Reproduce every one of the records below, substituting "interface agent" for each occurrence of "GUI agent" and leaving all other text unchanged.

*Supplied material*

+++

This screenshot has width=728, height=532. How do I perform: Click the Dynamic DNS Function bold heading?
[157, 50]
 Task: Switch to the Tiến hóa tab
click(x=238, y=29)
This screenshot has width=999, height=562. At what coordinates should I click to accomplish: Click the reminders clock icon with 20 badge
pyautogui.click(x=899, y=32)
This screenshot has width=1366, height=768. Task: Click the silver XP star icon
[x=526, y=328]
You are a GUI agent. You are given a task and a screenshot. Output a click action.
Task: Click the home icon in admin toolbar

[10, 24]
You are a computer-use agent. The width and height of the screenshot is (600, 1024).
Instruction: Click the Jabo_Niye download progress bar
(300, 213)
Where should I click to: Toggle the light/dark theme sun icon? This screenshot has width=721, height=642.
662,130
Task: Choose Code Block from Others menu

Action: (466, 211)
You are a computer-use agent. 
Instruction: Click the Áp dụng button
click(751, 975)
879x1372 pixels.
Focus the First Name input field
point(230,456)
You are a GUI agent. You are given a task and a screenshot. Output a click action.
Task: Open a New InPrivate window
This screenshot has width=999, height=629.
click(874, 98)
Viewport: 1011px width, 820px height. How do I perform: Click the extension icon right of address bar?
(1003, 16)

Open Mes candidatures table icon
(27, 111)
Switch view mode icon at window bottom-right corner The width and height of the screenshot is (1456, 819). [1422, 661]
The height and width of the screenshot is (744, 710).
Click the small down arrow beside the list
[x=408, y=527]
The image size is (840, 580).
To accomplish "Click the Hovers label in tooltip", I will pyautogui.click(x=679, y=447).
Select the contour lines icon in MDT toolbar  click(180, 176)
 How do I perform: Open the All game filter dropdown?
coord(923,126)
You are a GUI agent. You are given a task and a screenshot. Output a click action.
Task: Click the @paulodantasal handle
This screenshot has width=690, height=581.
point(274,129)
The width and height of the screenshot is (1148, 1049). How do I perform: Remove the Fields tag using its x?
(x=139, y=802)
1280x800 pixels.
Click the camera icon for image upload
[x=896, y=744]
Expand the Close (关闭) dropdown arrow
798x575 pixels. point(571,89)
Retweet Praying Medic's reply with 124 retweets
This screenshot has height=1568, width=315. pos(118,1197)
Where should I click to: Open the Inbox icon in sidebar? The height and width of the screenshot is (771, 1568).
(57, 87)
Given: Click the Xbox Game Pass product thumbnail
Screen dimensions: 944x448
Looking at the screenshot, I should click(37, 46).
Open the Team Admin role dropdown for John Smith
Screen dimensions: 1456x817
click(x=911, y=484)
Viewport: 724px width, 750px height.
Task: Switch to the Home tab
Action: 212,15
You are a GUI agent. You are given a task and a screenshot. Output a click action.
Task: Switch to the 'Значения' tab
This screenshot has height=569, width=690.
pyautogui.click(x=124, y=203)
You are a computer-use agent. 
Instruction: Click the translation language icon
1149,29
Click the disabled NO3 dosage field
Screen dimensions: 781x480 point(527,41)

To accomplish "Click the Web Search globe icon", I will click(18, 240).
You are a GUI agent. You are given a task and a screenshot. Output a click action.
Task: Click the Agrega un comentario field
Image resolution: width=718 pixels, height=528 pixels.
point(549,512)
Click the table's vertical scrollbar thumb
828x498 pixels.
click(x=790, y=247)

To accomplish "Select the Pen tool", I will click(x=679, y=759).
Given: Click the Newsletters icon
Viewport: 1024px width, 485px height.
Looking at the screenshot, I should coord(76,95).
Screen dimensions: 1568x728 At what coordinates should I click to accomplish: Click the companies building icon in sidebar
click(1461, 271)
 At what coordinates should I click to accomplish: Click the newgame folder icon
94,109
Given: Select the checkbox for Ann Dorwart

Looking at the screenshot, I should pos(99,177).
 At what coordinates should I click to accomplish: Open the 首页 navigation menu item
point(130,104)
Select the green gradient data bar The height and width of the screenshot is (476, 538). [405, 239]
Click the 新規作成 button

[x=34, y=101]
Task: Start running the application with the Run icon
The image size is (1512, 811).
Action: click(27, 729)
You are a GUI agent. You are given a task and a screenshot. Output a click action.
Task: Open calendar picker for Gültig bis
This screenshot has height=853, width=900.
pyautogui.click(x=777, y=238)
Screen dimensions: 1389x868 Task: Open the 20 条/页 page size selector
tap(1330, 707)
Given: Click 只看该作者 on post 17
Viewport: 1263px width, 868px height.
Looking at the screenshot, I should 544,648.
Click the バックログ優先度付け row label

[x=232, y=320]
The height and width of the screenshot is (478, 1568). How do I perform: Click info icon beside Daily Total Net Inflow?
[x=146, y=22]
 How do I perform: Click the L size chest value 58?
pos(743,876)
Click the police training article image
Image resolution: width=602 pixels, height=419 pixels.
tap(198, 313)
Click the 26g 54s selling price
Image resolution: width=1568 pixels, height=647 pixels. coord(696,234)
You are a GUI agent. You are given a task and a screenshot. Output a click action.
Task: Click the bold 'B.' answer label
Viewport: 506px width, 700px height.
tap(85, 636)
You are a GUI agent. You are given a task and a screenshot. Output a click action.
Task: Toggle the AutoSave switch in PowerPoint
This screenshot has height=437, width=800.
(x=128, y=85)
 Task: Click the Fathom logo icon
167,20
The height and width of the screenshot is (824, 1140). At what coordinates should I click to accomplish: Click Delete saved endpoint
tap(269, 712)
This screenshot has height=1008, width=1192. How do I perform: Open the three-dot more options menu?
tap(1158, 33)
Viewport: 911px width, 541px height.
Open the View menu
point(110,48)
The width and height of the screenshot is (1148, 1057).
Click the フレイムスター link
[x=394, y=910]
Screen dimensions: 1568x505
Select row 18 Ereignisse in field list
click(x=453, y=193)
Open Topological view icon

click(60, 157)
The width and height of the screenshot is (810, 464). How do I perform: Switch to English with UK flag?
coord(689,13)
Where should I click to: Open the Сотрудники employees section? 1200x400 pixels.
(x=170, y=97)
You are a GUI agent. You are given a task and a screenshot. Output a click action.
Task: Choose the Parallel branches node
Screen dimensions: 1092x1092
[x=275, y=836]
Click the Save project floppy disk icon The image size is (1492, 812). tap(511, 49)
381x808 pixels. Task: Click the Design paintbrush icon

+++

*Correct answer*
This screenshot has width=728, height=532. How do I perform: Click the Dynamic DNS Function bold heading?
[157, 50]
 Task: Switch to the Tiến hóa tab
click(x=238, y=29)
This screenshot has width=999, height=562. At what coordinates should I click to accomplish: Click the reminders clock icon with 20 badge
pyautogui.click(x=899, y=32)
This screenshot has width=1366, height=768. Task: Click the silver XP star icon
[x=526, y=328]
You are a interface agent. You are given a task and a screenshot. Output a click action.
Task: Click the home icon in admin toolbar

[10, 24]
You are a computer-use agent. The width and height of the screenshot is (600, 1024).
Instruction: Click the Jabo_Niye download progress bar
(300, 213)
Where should I click to: Toggle the light/dark theme sun icon? This screenshot has width=721, height=642.
662,130
Task: Choose Code Block from Others menu

Action: (466, 211)
You are a computer-use agent. 
Instruction: Click the Áp dụng button
click(751, 975)
879x1372 pixels.
Focus the First Name input field
point(230,456)
You are a interface agent. You are given a task and a screenshot. Output a click action.
Task: Open a New InPrivate window
This screenshot has width=999, height=629.
click(874, 98)
Viewport: 1011px width, 820px height. How do I perform: Click the extension icon right of address bar?
(1003, 16)

Open Mes candidatures table icon
(27, 111)
Switch view mode icon at window bottom-right corner The width and height of the screenshot is (1456, 819). [1422, 661]
The height and width of the screenshot is (744, 710).
Click the small down arrow beside the list
[x=408, y=527]
The image size is (840, 580).
To accomplish "Click the Hovers label in tooltip", I will pyautogui.click(x=679, y=447).
Select the contour lines icon in MDT toolbar  click(180, 176)
 How do I perform: Open the All game filter dropdown?
coord(923,126)
You are a interface agent. You are given a task and a screenshot. Output a click action.
Task: Click the @paulodantasal handle
This screenshot has width=690, height=581.
point(274,129)
The width and height of the screenshot is (1148, 1049). How do I perform: Remove the Fields tag using its x?
(x=139, y=802)
1280x800 pixels.
Click the camera icon for image upload
[x=896, y=744]
Expand the Close (关闭) dropdown arrow
798x575 pixels. point(571,89)
Retweet Praying Medic's reply with 124 retweets
This screenshot has height=1568, width=315. pos(118,1197)
Where should I click to: Open the Inbox icon in sidebar? The height and width of the screenshot is (771, 1568).
(57, 87)
Given: Click the Xbox Game Pass product thumbnail
Screen dimensions: 944x448
Looking at the screenshot, I should click(37, 46).
Open the Team Admin role dropdown for John Smith
Screen dimensions: 1456x817
click(x=911, y=484)
Viewport: 724px width, 750px height.
Task: Switch to the Home tab
Action: 212,15
You are a interface agent. You are given a task and a screenshot. Output a click action.
Task: Switch to the 'Значения' tab
This screenshot has height=569, width=690.
pyautogui.click(x=124, y=203)
You are a computer-use agent. 
Instruction: Click the translation language icon
1149,29
Click the disabled NO3 dosage field
Screen dimensions: 781x480 point(527,41)

To accomplish "Click the Web Search globe icon", I will click(18, 240).
You are a interface agent. You are given a task and a screenshot. Output a click action.
Task: Click the Agrega un comentario field
Image resolution: width=718 pixels, height=528 pixels.
point(549,512)
Click the table's vertical scrollbar thumb
828x498 pixels.
click(x=790, y=247)

To accomplish "Select the Pen tool", I will click(x=679, y=759).
Given: Click the Newsletters icon
Viewport: 1024px width, 485px height.
Looking at the screenshot, I should coord(76,95).
Screen dimensions: 1568x728 At what coordinates should I click to accomplish: Click the companies building icon in sidebar
click(1461, 271)
 At what coordinates should I click to accomplish: Click the newgame folder icon
94,109
Given: Select the checkbox for Ann Dorwart

Looking at the screenshot, I should pos(99,177).
 At what coordinates should I click to accomplish: Open the 首页 navigation menu item
point(130,104)
Select the green gradient data bar The height and width of the screenshot is (476, 538). [405, 239]
Click the 新規作成 button

[x=34, y=101]
Task: Start running the application with the Run icon
The image size is (1512, 811).
Action: click(27, 729)
You are a interface agent. You are given a task and a screenshot. Output a click action.
Task: Open calendar picker for Gültig bis
This screenshot has height=853, width=900.
pyautogui.click(x=777, y=238)
Screen dimensions: 1389x868 Task: Open the 20 条/页 page size selector
tap(1330, 707)
Given: Click 只看该作者 on post 17
Viewport: 1263px width, 868px height.
Looking at the screenshot, I should 544,648.
Click the バックログ優先度付け row label

[x=232, y=320]
The height and width of the screenshot is (478, 1568). How do I perform: Click info icon beside Daily Total Net Inflow?
[x=146, y=22]
 How do I perform: Click the L size chest value 58?
pos(743,876)
Click the police training article image
Image resolution: width=602 pixels, height=419 pixels.
tap(198, 313)
Click the 26g 54s selling price
Image resolution: width=1568 pixels, height=647 pixels. coord(696,234)
You are a interface agent. You are given a task and a screenshot. Output a click action.
Task: Click the bold 'B.' answer label
Viewport: 506px width, 700px height.
tap(85, 636)
You are a interface agent. You are given a task and a screenshot. Output a click action.
Task: Toggle the AutoSave switch in PowerPoint
This screenshot has height=437, width=800.
(x=128, y=85)
 Task: Click the Fathom logo icon
167,20
The height and width of the screenshot is (824, 1140). At what coordinates should I click to accomplish: Click Delete saved endpoint
tap(269, 712)
This screenshot has height=1008, width=1192. How do I perform: Open the three-dot more options menu?
tap(1158, 33)
Viewport: 911px width, 541px height.
Open the View menu
point(110,48)
The width and height of the screenshot is (1148, 1057).
Click the フレイムスター link
[x=394, y=910]
Screen dimensions: 1568x505
Select row 18 Ereignisse in field list
click(x=453, y=193)
Open Topological view icon

click(60, 157)
The width and height of the screenshot is (810, 464). How do I perform: Switch to English with UK flag?
coord(689,13)
Where should I click to: Open the Сотрудники employees section? 1200x400 pixels.
(x=170, y=97)
You are a interface agent. You are given a task and a screenshot. Output a click action.
Task: Choose the Parallel branches node
Screen dimensions: 1092x1092
[x=275, y=836]
Click the Save project floppy disk icon The image size is (1492, 812). tap(511, 49)
381x808 pixels. Task: Click the Design paintbrush icon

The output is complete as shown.